Detestato dalle femministe à la Boldrini, che quando c’è da cadere in un tranello non si fanno mai pregare, nel brano Dieci anni fa (con i Club Dogo) aveva già donato liriche elegiache: “La fortuna ha due sorelle, aspetta e spera / prendo una figa la butto nel letto ci/ piscio sopra lei si bagna”. I 21 brani di Squallor(Universal), già in testa alle classifiche su iTunes, confermano l’eclettismo linguistico di Fibra, il primo a rendere davvero mainstream il rap in Italia. Non mancheranno le polemiche, inseguite del resto dall’autore sin dai titoli (Troia in Porsche, Non me ne frega un cazzo).

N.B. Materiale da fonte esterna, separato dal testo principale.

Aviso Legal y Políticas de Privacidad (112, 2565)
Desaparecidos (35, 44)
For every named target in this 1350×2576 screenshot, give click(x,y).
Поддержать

Il rischio – per Fibra – è che si parli soprattutto dello scazzo con Fedez, reo forse di vendere ormai più di lui. Si pizzicano da sempre. Quando Fibra era più potente e la tivù la frequentava eccome (Bonolis, De Filippi), se gli chiedevano di commentare Fedez fingeva di non sapere nemmeno chi fosse. Adesso alterna tweet concilianti a sferzate, sperando che Fedez risponda (prima o poi lo farà). Nei due anni intercorsi traGuerra e Pace e Squallor, il rivale ha raggiunto il successo.

Non solo: ha detto no alla sua manager Zuckar, che forse voleva farne il nuovo Emis Killa; ha rifiutato di produrre Moreno, seguito proprio da Fibra sebbene Moreno incarni l’idea (da lui stigmatizzata) di “rapper banale”. Commentando a X Factor gli apprezzamenti ironici di Mika a Fibra, Fedez disse poi scherzando: “Ascolti del rap un po’ di merda”. Ulteriore sgarro di cui vendicarsi. C’è infine, o soprattutto, un’idea molto diversa di musica: più dichiaratamente impegnata in Fedez, più causticamente leggera in Fibra. Ieri lo scontro è deflagrato, in attesa di nuove puntate. Pardon: dissing.